Help Center/ DataArts Fabric/ Developer Guide/ Function Reference/ UDFs/ DataArts Fabric SQL UDF Overview
Updated on 2025-12-19 GMT+08:00

DataArts Fabric SQL UDF Overview

A UDF is a function defined by a user according to a specific requirement, and is used to extend a function of a database or a data processing system. UDFs can perform various operations, such as data transformation, complex computing, and data aggregation. These operations may exceed the capabilities of built-in functions provided by the system.

UDFs are used to:

  • Extended functions: UDFs allow you to extend the functions of the database or data processing system and perform operations that are not supported by built-in functions.
  • Complex computation: UDFs can be used to perform complex mathematical or logical computations that may involve multiple steps and conditions.
  • Data conversion: UDFs can be used for data cleansing and conversion, such as formatting dates, converting strings, or encoding data.
  • Service logic encapsulation: UDFs can encapsulate service logic within functions, making data processing more modular and reusable.
  • Performance optimization: In some cases, complex computational logic can be executed on the database server via UDFs to reduce data transfer and enhance performance.

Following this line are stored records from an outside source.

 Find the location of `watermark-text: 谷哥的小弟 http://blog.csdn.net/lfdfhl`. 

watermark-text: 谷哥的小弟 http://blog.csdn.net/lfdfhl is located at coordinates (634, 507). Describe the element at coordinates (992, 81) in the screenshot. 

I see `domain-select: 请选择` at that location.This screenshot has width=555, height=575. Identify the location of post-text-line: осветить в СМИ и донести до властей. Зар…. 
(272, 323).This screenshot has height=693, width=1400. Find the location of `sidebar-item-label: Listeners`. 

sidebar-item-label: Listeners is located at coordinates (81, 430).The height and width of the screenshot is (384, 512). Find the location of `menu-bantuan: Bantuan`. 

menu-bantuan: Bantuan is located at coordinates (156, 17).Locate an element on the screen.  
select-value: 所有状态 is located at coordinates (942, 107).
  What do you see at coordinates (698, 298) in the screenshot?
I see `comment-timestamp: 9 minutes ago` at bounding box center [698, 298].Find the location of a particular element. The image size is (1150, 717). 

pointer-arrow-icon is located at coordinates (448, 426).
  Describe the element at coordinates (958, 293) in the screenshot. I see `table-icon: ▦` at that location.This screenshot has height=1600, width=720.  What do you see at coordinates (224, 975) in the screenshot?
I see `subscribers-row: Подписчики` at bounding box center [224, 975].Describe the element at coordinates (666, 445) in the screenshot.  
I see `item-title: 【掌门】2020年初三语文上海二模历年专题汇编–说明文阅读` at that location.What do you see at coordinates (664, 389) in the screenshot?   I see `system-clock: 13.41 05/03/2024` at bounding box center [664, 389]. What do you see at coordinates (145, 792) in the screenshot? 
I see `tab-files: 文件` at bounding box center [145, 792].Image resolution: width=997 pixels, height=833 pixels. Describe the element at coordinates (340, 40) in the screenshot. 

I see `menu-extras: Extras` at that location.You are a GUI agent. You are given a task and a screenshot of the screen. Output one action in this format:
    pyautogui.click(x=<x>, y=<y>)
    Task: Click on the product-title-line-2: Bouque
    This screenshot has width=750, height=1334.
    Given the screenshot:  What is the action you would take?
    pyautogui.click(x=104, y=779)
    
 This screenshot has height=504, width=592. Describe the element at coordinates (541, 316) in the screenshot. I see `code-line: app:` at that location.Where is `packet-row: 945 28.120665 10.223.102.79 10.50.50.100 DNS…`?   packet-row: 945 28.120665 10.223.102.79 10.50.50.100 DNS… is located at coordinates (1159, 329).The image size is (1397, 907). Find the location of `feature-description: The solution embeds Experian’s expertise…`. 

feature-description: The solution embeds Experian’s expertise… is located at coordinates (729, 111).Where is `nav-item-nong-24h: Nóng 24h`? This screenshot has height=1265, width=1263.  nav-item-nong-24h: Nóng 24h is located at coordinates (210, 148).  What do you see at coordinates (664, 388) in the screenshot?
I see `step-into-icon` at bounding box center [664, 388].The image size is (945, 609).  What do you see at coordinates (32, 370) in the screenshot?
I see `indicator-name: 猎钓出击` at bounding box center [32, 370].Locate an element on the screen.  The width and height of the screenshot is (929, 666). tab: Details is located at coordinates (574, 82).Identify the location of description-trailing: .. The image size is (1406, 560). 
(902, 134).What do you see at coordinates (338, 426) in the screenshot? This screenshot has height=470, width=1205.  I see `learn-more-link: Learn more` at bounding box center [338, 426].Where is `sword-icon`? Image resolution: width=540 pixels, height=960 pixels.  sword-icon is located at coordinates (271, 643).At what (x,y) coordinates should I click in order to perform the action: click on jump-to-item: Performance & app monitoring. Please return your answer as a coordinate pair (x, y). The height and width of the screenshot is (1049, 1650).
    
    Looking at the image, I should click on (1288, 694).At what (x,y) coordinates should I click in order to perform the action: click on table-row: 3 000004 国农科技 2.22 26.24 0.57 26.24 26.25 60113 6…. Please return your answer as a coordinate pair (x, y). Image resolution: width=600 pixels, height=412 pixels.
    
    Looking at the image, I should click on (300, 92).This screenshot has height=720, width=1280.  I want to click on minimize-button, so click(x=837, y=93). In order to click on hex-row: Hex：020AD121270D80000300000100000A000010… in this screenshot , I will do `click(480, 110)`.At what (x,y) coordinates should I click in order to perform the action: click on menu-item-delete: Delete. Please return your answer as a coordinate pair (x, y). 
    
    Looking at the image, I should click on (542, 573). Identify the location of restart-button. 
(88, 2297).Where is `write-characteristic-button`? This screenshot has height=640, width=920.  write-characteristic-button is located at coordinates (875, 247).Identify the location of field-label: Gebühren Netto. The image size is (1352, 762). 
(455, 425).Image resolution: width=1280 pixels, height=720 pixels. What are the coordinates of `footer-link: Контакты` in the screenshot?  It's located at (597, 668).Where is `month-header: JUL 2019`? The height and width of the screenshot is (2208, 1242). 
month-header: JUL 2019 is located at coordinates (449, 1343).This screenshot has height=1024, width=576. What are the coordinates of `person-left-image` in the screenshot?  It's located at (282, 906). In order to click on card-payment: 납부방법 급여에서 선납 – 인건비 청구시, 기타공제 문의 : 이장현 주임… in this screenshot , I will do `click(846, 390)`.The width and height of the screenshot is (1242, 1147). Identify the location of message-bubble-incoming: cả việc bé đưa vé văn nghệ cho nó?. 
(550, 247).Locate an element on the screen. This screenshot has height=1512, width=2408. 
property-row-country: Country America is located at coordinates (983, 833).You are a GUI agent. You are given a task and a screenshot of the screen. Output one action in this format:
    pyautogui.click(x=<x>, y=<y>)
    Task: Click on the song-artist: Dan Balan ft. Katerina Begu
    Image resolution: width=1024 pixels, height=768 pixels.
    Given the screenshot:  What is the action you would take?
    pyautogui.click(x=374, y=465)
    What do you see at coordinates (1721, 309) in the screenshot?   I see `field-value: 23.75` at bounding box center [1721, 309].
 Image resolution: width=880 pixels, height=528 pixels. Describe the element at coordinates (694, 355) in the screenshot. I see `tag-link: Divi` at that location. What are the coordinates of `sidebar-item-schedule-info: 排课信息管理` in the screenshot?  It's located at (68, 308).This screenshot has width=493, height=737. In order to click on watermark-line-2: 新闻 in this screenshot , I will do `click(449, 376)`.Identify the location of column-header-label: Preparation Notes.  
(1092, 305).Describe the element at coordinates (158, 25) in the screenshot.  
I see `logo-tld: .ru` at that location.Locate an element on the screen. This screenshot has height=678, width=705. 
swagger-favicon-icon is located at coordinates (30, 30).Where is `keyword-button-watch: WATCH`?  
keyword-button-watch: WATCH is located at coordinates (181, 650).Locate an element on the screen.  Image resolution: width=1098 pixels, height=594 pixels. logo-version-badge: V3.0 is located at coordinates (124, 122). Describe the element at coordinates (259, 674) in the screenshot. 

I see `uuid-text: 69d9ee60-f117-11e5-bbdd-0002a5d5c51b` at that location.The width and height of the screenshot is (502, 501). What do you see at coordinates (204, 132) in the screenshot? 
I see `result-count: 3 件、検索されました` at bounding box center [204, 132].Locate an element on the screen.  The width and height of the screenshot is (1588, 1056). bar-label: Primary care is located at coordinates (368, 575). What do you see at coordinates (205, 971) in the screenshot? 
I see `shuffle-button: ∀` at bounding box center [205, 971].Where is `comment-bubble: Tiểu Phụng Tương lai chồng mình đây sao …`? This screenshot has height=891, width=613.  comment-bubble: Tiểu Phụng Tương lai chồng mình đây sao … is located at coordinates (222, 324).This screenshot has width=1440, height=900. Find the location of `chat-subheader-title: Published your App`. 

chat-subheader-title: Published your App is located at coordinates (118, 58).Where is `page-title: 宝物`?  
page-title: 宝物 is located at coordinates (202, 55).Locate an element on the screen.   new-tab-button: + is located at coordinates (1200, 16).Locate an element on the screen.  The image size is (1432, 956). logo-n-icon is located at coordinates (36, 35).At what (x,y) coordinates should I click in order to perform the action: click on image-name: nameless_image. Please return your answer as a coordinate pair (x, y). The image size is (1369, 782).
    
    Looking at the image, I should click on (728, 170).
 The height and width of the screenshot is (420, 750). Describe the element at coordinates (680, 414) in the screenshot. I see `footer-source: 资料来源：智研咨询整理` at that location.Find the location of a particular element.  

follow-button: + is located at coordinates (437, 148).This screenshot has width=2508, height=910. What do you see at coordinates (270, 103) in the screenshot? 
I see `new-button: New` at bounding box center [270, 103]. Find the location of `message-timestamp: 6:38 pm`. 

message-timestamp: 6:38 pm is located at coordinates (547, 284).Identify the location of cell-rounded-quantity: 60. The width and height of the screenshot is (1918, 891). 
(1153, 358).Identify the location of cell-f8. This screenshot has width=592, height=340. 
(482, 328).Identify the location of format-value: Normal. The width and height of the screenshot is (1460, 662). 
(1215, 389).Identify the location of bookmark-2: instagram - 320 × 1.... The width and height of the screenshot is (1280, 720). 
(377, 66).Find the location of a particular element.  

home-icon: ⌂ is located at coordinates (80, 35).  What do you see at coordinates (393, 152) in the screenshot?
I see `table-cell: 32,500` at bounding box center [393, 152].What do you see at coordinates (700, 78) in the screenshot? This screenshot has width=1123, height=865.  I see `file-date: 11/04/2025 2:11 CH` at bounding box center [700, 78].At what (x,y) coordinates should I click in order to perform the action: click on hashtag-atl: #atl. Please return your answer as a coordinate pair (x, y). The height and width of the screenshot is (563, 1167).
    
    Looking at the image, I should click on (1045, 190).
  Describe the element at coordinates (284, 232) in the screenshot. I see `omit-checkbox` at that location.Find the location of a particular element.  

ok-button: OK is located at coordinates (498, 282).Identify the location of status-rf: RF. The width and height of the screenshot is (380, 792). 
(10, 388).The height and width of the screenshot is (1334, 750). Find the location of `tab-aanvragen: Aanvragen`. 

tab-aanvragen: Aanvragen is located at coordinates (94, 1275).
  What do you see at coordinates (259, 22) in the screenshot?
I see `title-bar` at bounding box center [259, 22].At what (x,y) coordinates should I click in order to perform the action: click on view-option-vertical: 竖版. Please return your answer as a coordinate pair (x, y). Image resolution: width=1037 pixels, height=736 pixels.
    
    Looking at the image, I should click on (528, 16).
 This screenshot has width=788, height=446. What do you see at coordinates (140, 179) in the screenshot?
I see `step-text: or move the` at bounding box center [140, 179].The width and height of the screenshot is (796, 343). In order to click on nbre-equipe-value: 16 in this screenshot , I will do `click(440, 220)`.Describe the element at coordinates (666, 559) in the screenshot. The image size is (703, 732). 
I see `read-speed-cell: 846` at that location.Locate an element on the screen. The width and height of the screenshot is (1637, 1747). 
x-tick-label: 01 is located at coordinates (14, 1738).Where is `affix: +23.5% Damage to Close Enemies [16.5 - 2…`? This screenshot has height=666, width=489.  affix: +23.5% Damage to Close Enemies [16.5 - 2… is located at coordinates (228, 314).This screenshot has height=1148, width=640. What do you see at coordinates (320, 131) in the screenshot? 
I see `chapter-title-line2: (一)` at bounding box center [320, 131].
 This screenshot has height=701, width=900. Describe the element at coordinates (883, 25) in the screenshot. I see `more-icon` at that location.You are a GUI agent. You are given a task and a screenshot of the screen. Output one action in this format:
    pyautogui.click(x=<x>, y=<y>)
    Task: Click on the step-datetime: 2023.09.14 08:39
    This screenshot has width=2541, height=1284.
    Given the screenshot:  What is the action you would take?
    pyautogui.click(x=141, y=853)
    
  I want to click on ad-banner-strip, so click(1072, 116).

From a typological perspective, UDFs include the following three main types:

Table 1 UDF types

UDF Type

Input Value

Return Value

Description

Scalar UDF

Single row of data

A scalar value

A scalar UDF processes a single row of database input and returns a scalar value. Each row is processed independently without relying on other rows' data. This type of function is ideal for scenarios requiring specific computations or transformations on individual records. The introduced scalar UDF feature enables you to perform these computations or transformations directly within the database using Python syntax.

Aggregate UDF (UDAF)

Multiple rows of data

An aggregated value

UDAF is a type of user-defined aggregate function. The input to a UDAF is a set of data rows, and the output is a single result value obtained by aggregating the entire dataset. UDAFs are commonly used for tasks like grouping statistics and aggregate calculations across datasets.

Table-valued UDF (UDTF)

Single row of data

Multiple rows of results

A UDTF takes one row of input and outputs a table containing multiple rows and columns. UDTFs are typically used for generating new rows, expanding data, or parsing multi-value fields.

Constraints

  • UDFs can be programmed only in Python.
  • Default values cannot be set for UDF parameters. Additionally, if a function is created with precision specified for its parameters or return value, no precision validation will be performed.
  • Function overloading is not supported.